Nature's First Law: The Raw-Food Diet


by Stephen Arlin, Fouad Dini, David Wolfe, 6th edition 2003

I really liked this book. Makes sense...

pg 69: "Most people are not sensible. It is impossible to make everybody a raw-foodist. The mass mind is atrophied from little use. People have been taught what to think, not how to think. Thinking is hard work; that is why so few people engage in it."

pg 142: We may well remember that the purest and safest source of water is found in plant bodies - especially fruit. Plant water has been vivified and electrified by sunlight. Humans, like all the other primates, need very little water because their food has such a high-water content... Never drink bottled spring waters in the United States because, by law, they need only be 50% spring water, the rest can be ordinary tap water. People drink exorbitant amounts of water to dilute the dehydrated, cooked-food extracts which fill their bodies. There really is no need to ever drink a glass of water as long as your are 100% raw and eat mostly high-water-content fruits and vegetables."

pg 215: 13. From his work with prescribing raw foods to patients, Dr. John Douglass found that common addictions (alcohol and cigarettes) seem to lose their potency on a diet of raw foods.

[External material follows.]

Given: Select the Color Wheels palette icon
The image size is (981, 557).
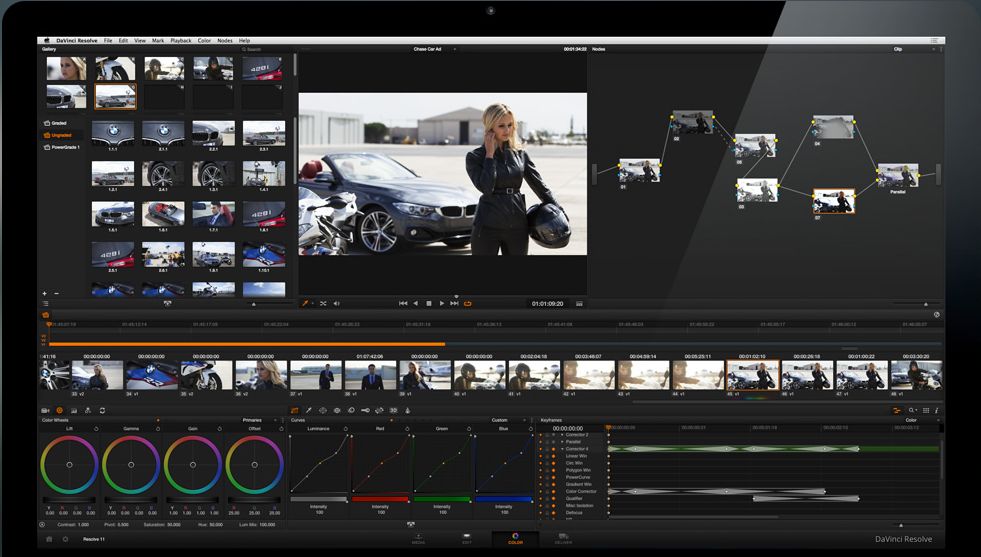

Willpower did not seem to play a part. Experimenting with specific raw foods and their effects, he found that dome, such as sunflower seeds, were particularly effective at combating addictinve cravings. His conclusion: Raw foods sensitize the body to what is good for it and what is bad for it. Some of his findings were duscussed in an article entitled "Nutrition, Nonthermally-Prepared Food, and Nature's Message to Man" which appeared in the Journal of the international Academy of pPreventative Medicine (Vol. VII, No. 2) in July of 1982.